“Hovering. You've followed me from the bedroom to the kitchen to the bathroom and back. That's the textbook definition of hovering.”
“I'm not hovering. I'm just…standing nearby. In case you need something.”
“I went to pee, James. It's not exactly a high-risk activity.”
“You could slip.”
“On what? The bathroom floor is dry.”
“Hypothetically.”
She'd rubbed her temples. “If I promise to text you every time I successfully use the toilet, will you stop?”
I considered that. “That seems excessive.”
“More excessive than following me to the bathroom?”
Her point was taken.
“I'll give you more space.”
“Thank you.”
“Starting tomorrow.”
She'd thrown a pillow at my head.
I've tried to follow her orders since then, but it's hard.
I set down the tablet and lie back on the pillows. I’ve got a long day tomorrow, and I need all the rest I can get. But sleep feels nowhere near. The house feels too quiet somehow, the heavy silence pressing around me. I wonder if Maura’s asleep in her room. She should be, according to her doctor-approved schedule. Maybe she's tossing and turning, too.
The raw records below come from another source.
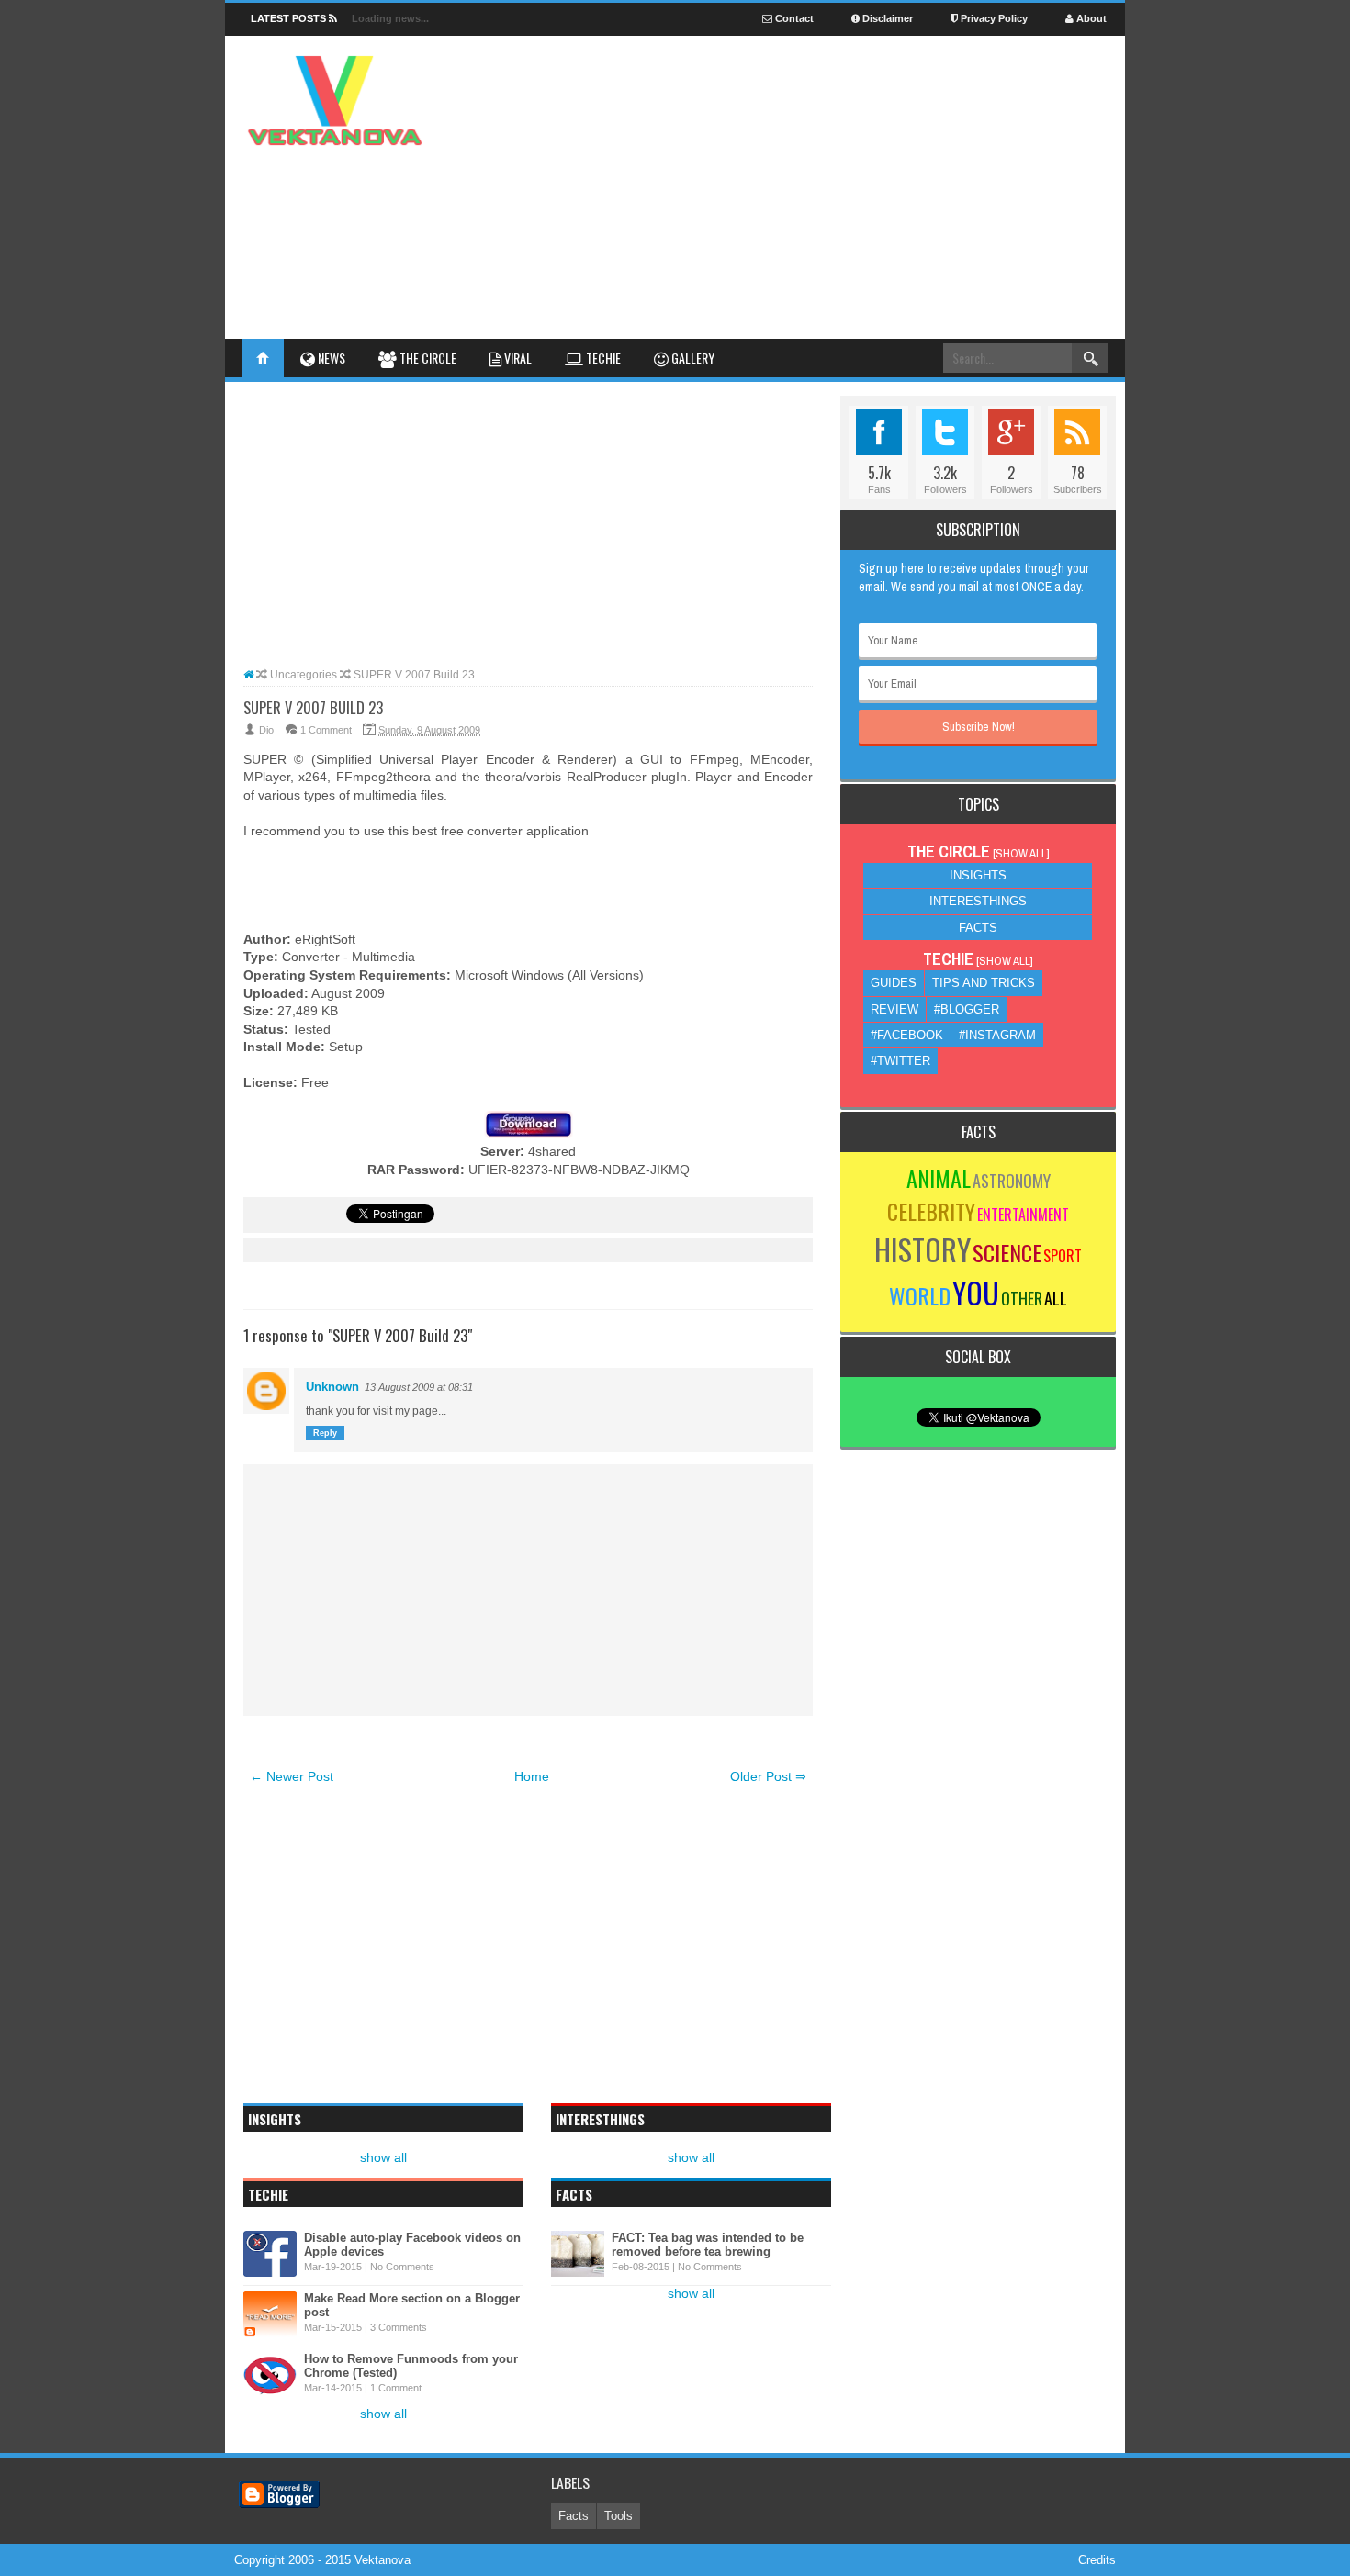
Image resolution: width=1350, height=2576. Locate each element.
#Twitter (900, 1061)
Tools (618, 2516)
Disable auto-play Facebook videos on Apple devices (412, 2244)
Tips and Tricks (983, 983)
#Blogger (966, 1009)
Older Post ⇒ (768, 1776)
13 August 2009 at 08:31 (419, 1387)
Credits (1097, 2560)
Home (531, 1776)
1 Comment (326, 729)
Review (894, 1009)
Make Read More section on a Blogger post (412, 2305)
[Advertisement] (772, 127)
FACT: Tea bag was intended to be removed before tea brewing (708, 2244)
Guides (894, 983)
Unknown (332, 1387)
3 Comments (398, 2327)
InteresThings (978, 901)
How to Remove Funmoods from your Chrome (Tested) (411, 2366)
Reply (325, 1433)
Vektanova (382, 2560)
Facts (978, 928)
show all (383, 2157)
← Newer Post (291, 1776)
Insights (978, 875)
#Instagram (997, 1035)
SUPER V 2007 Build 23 (313, 707)
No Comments (402, 2266)
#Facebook (907, 1035)
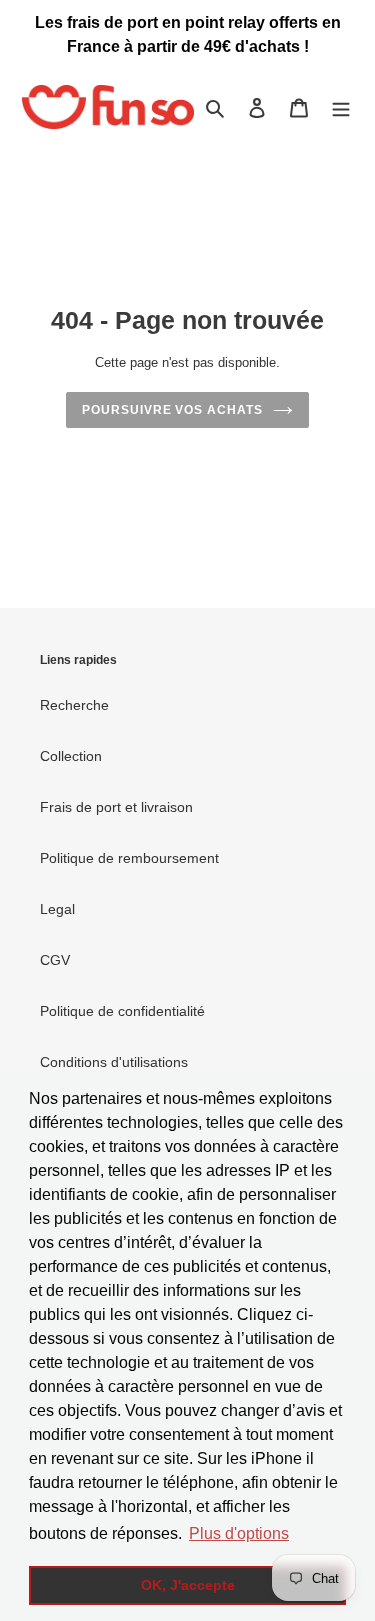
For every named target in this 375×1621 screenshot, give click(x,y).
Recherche (74, 705)
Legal (57, 909)
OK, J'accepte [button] (188, 1585)
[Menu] (341, 107)
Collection (71, 756)
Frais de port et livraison (116, 807)
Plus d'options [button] (239, 1533)
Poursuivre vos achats (172, 410)
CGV (55, 960)
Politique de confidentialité (122, 1011)
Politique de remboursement (129, 858)
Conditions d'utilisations (114, 1062)
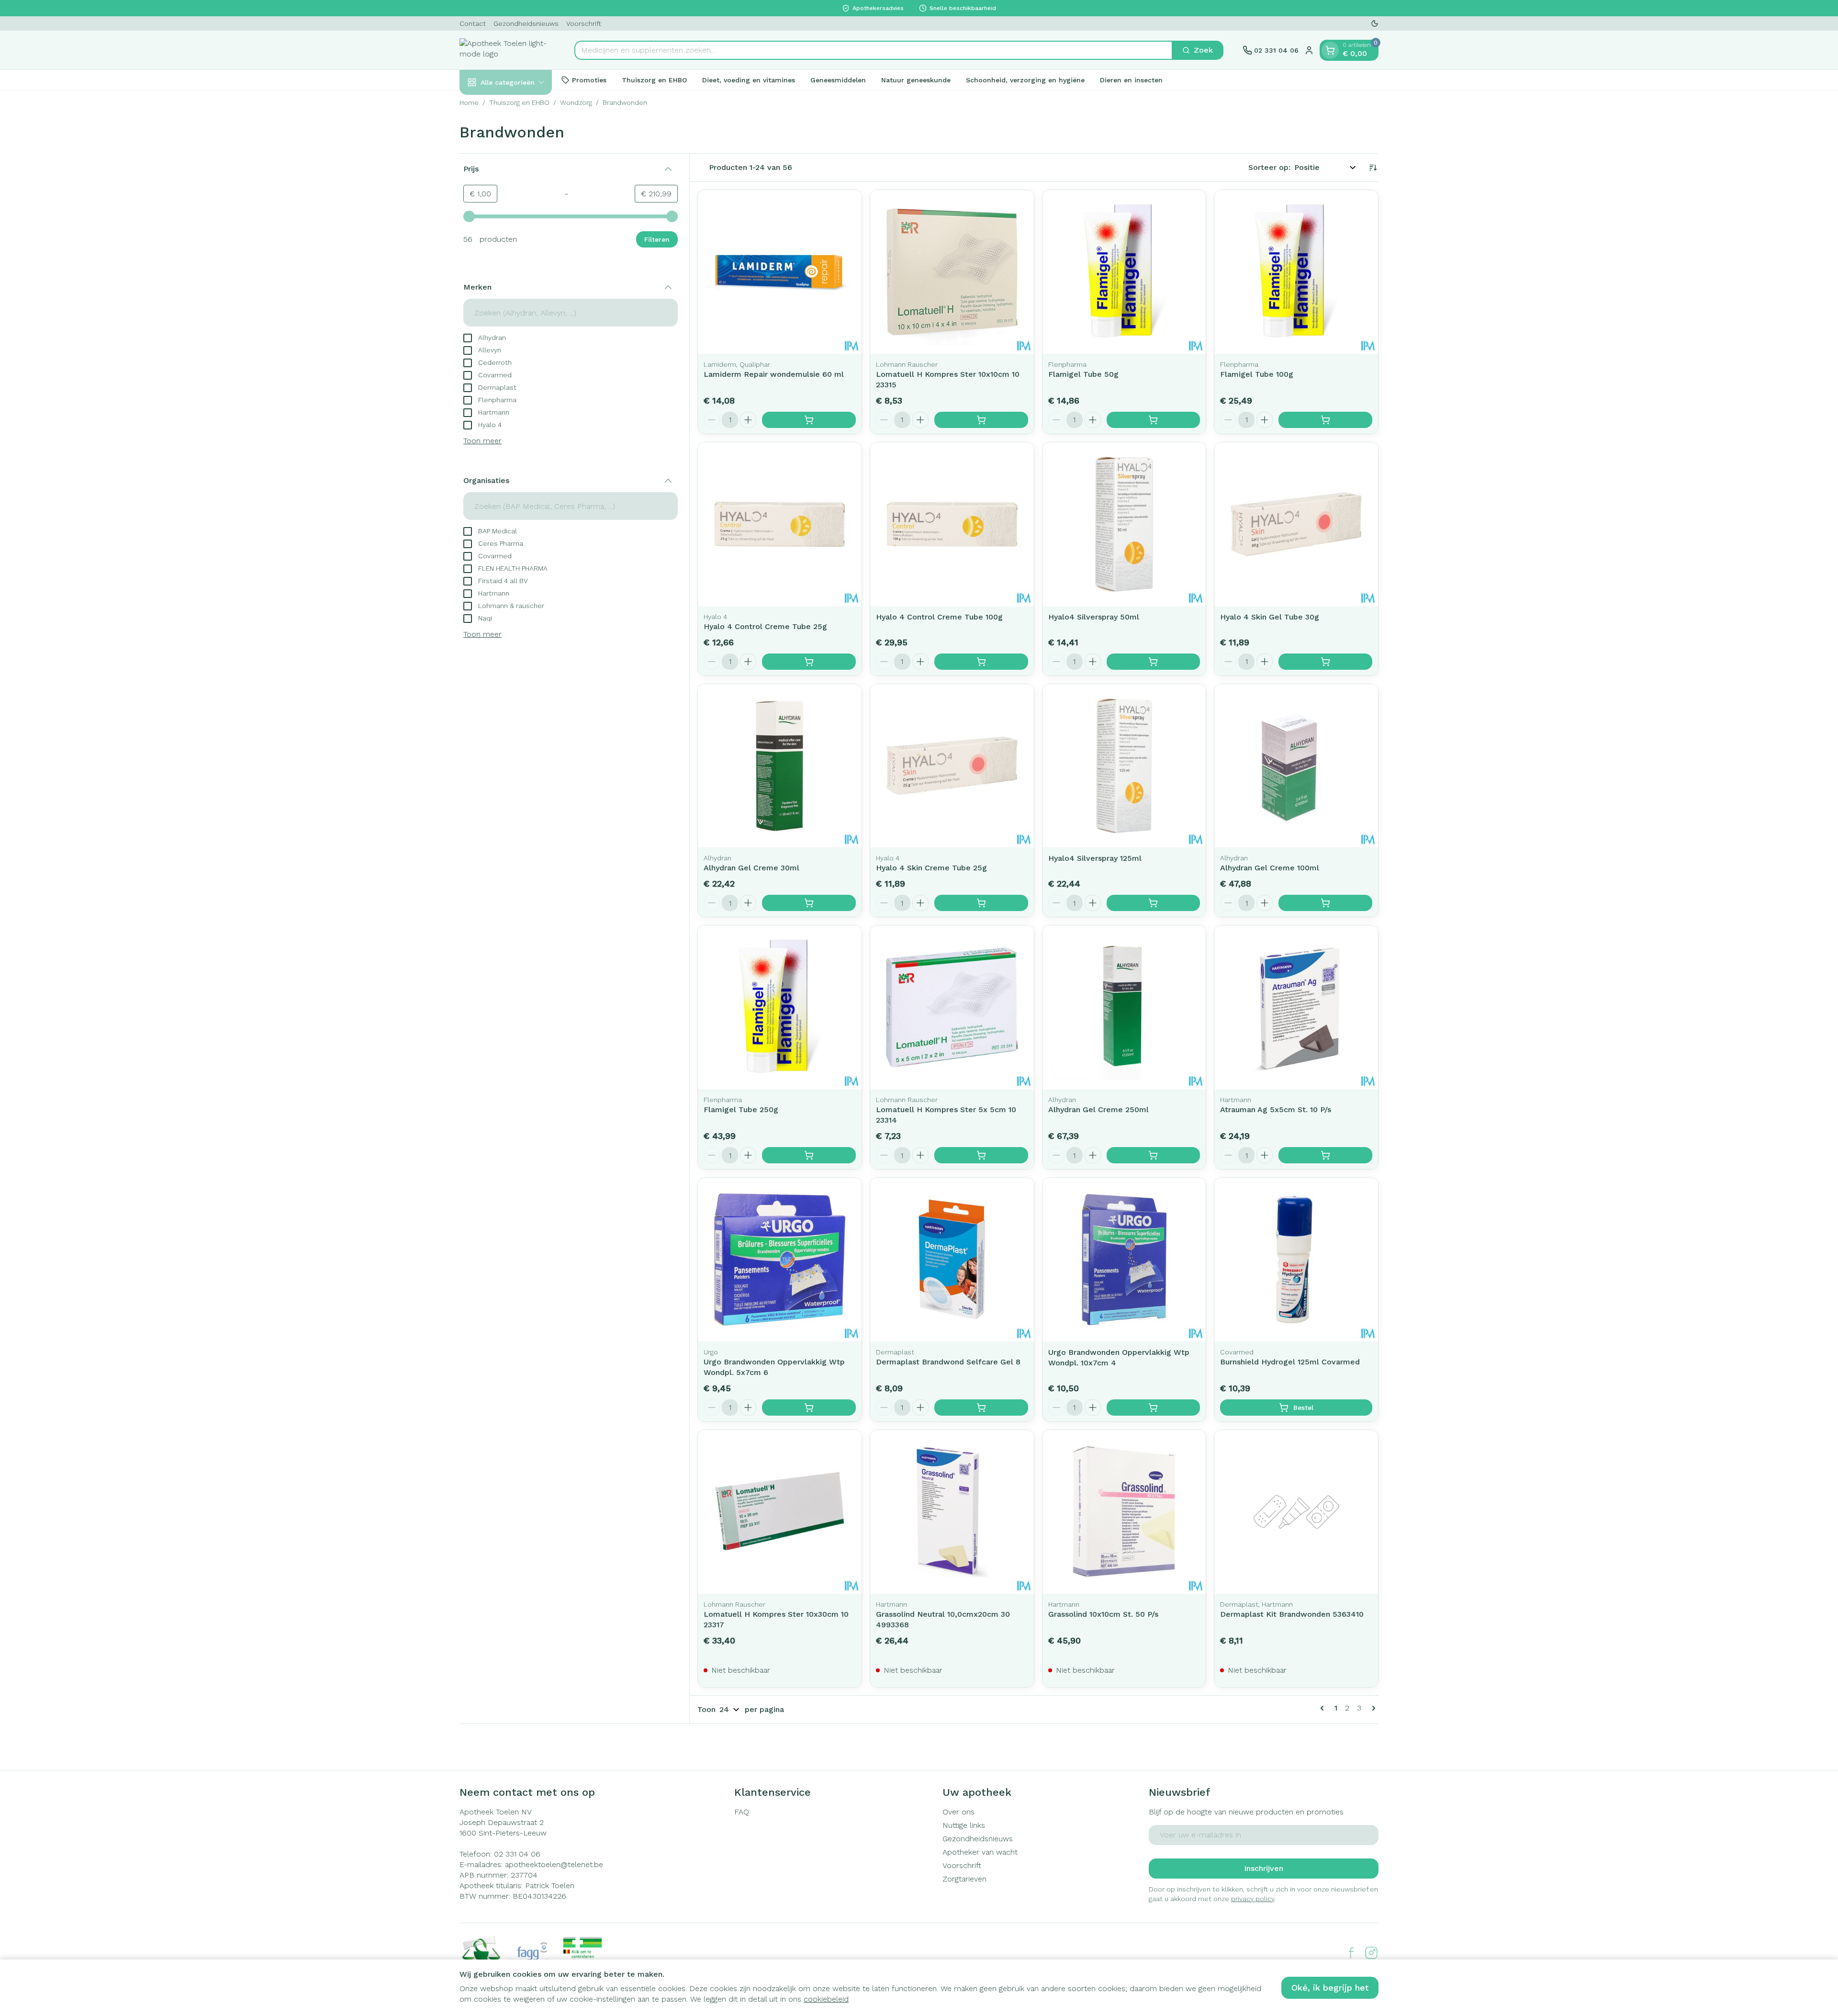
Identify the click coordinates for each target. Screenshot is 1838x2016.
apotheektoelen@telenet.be (554, 1864)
I stare at the ceiling. Normally, I sleep like the dead. Once I give myself permission to rest, my body falls in line. For the past week, though, I've been too restless. I can't stop thinking about silence. About the absence of breath, the absence of a heartbeat. Sometimes I think that if I listen hard enough, I could hear those small noises that prove that Maura is still here. Still alive.
Pulling the sheets up to my chin, I turned to the side, trying to find a comfortable position. Nothing feels right. My body buzzes with energy, ready to run on the treadmill for hours or punch the speedbag downstairs until I wear through my boxing gloves.
Neither task seems harder than walking the dozen steps over to my wife’s room.
Time seems to drag on as I shift in bed, chasing sleep. My dark curtains hide the city lights, so I have to squint at my watch to see the minutes tick by. One, two, three.
Reduced life expectancy.
Not enough time.
I drag my hands over my face. The whole thing feels so unfair. It shouldn’t be possible that this gentle woman, who’s never hurt anyone, who has this artistic fire burning inside her, should have to face death far before her time. She’s known about this since she was a child. I can’t imagine how terrifying it musthave been, being forced to confront your mortality before you even know how to read. No wonder Maura’s so eager to seize life, when she’s always known how little of it she’ll get to enjoy.
I drum my fingers on my sheets, frustrated. I hate that there’s nothing I can do to help her. I can bring her water and vitamins and make sure she remembers to eat breakfast, but those aren’t things that will really move the needle. Her heart will keep going, or it won’t. All I can do is wait and hope that she’ll be alright.
What if something’s wrong now?The doctor said a cardiac event could come on without warning. Could I even hear her cry for help, all the way in here?
What if she needs me?
Fuck it. If she wants to accuse me of hovering, let her. I can't stand lying here any longer wondering if she's okay.
I throw off the covers and walk into the hallway. As quietly as I can, I ease open her door.
Maura left her curtains open, and moonlight streams into her bedroom. She’s asleep on her side, one hand curled near her chest. The moonlight softens her features, casting a gentle glow over the slope of her nose and her curving lips.
I settle on the edge of her bed, careful to shift my weight slowly enough that it doesn’t move the mattress and wake her. I gaze down at her, watching the slow rise and fall of her chest. Her hair circles on her pillow like a halo. I dare to reach out and run my fingers over a loose strand. Maura doesn’t shift.